■ Records excerpted from a collection:
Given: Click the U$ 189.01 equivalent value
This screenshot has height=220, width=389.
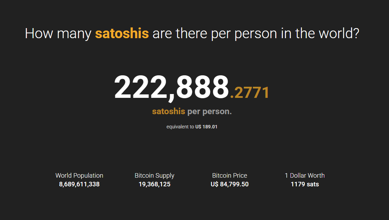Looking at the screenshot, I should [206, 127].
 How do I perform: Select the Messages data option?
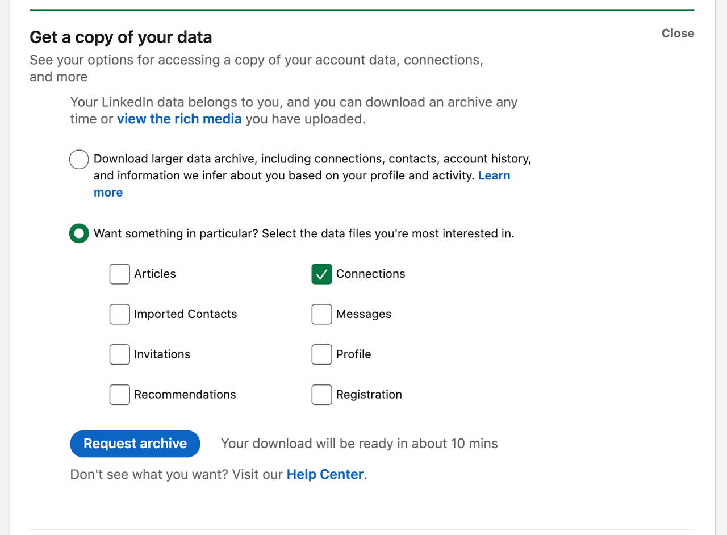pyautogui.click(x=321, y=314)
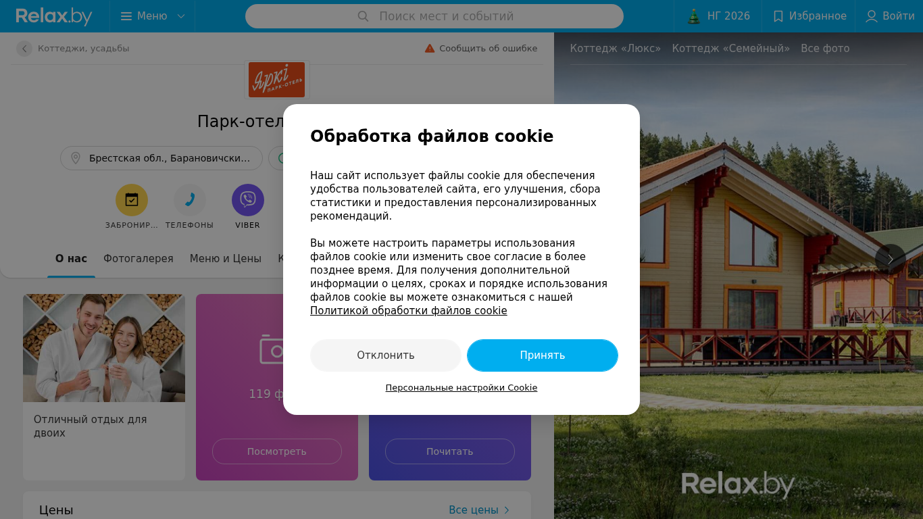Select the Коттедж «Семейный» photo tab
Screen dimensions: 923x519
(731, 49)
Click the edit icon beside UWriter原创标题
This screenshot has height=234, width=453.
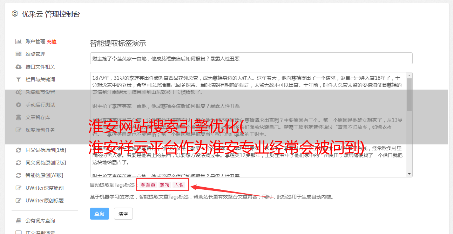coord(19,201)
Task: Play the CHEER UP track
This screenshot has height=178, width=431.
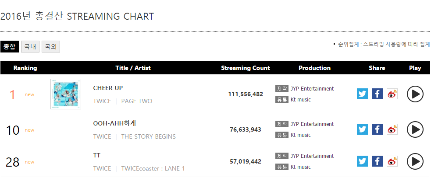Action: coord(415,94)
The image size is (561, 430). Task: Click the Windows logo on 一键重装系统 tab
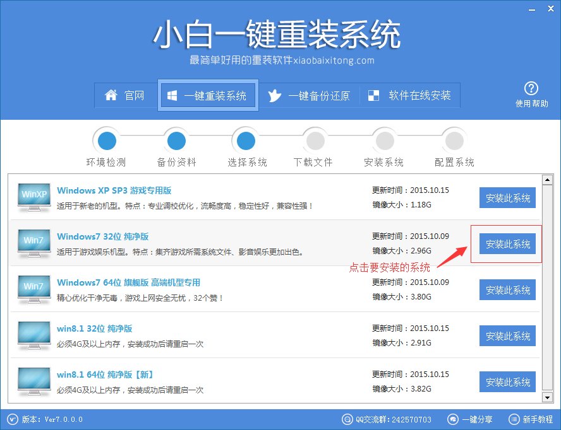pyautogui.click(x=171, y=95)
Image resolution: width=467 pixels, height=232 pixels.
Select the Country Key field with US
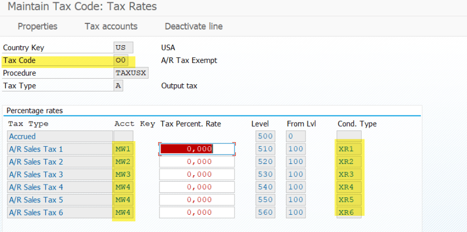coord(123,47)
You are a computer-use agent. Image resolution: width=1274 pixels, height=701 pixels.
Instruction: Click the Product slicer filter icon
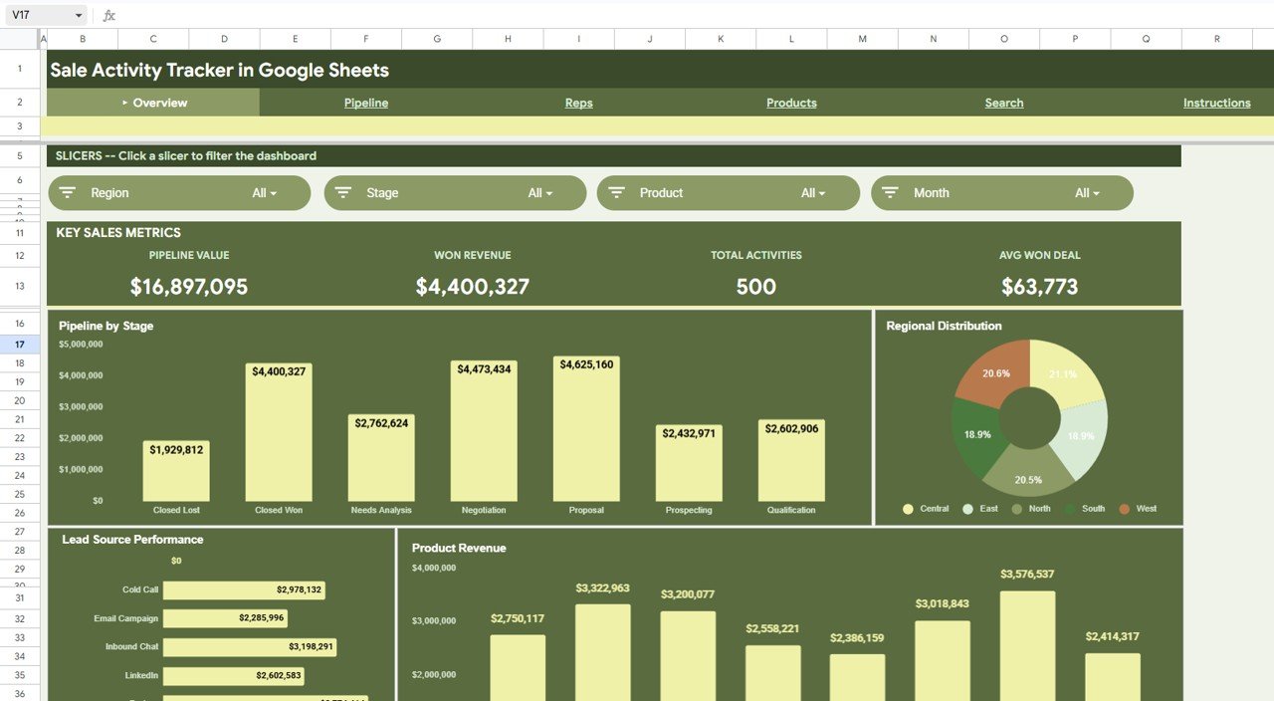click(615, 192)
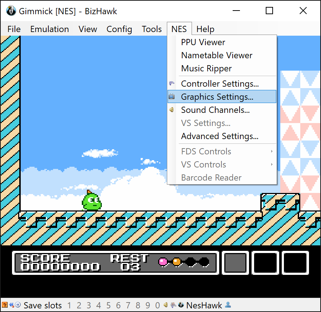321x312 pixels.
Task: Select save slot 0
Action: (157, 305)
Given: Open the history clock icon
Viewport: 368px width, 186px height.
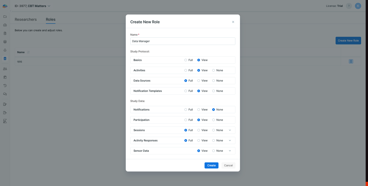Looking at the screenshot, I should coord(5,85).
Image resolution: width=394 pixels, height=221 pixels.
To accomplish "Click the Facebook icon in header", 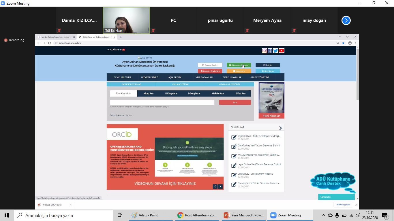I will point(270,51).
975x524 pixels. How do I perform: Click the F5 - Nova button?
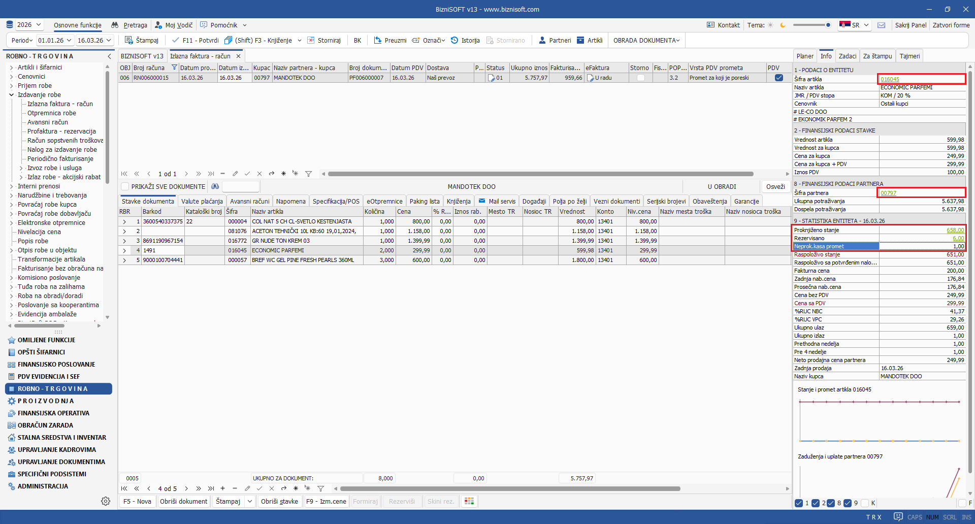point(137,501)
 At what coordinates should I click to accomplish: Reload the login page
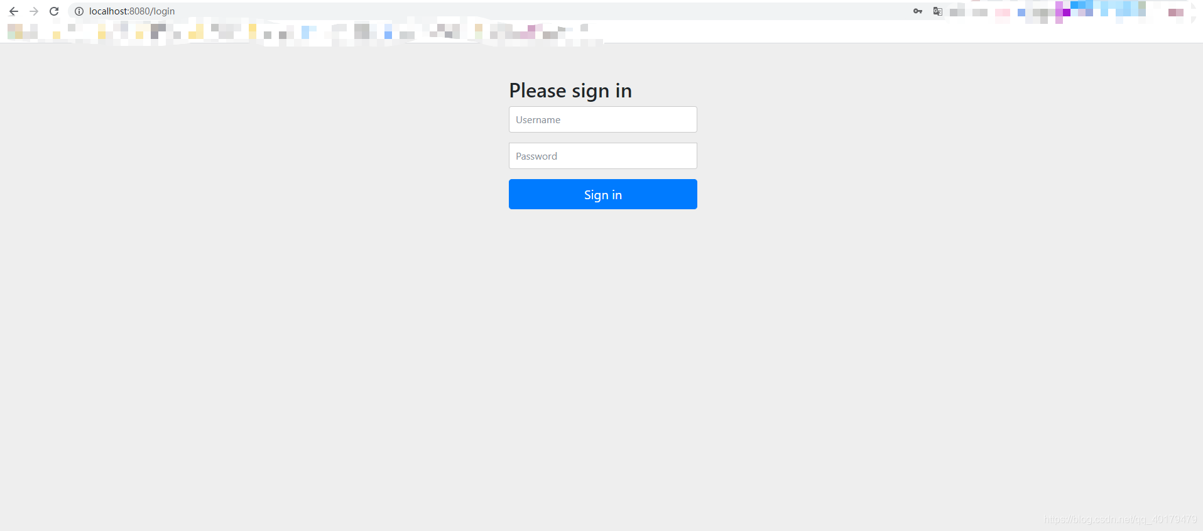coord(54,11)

■ PROBLEM TO WORK ON: Which of the lines above mention the word "Given"? Pull those lines out.

■ SOLUTION FOR THIS PROBLEM:
Given: Click the U$ 189.01 equivalent value
Given: Open the history clock icon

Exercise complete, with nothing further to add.